Text passage Start Marker
Milagros Rosal: ‘Diversity is at the very core of our mission.’
The UMass Medical School Campus Conversation on Faculty Diversity, held on Monday, Nov. 2, provided an opportunity for the UMMS community to learn about and provide input to improve the institution’s efforts to increase recruitment and retention of diverse faculty.
The interactive session was moderated by Milagros Rosal, PhD, professor of population & quantitative health sciences and vice provost for health equity, a newly created role she recently assumed.
“Diversity is at the very core of our mission. Our goal is to become a leading medical school in recruitment and retention of diverse faculty,” said Dr. Rosal. “This is a very ambitious goal and we are very committed to it, but it is going to require involvement from everyone at all levels of the institution. All of us have to be united in this mission.”
Small breakout groups comprising the more than 100 participating faculty, students and staff discussed two questions: “What are the recruitment practices that mainly favor recruitment of people with homogeneous backgrounds,” and, “What can each of us do differently to change those practices to expand the diversity of our faculty candidate pool?”
Text passage End Marker
Dataset Start Marker
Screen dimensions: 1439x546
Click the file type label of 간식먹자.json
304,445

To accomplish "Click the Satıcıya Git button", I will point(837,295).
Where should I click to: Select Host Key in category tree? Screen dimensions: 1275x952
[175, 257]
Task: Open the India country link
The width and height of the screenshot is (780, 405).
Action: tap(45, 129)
Dataset End Marker
Dataset Start Marker
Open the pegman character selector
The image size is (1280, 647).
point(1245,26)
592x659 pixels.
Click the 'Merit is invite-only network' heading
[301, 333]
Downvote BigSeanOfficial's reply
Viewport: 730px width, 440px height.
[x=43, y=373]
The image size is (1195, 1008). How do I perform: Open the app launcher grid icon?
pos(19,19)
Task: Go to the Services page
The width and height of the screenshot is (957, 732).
Dataset End Marker
* What needs to be done
Return, word for word, the stretch of the faculty diversity article above from "The interactive session" through "she recently assumed.".

* Reply
The interactive session was moderated by Milagros Rosal, PhD, professor of population & quantitative health sciences and vice provost for health equity, a newly created role she recently assumed.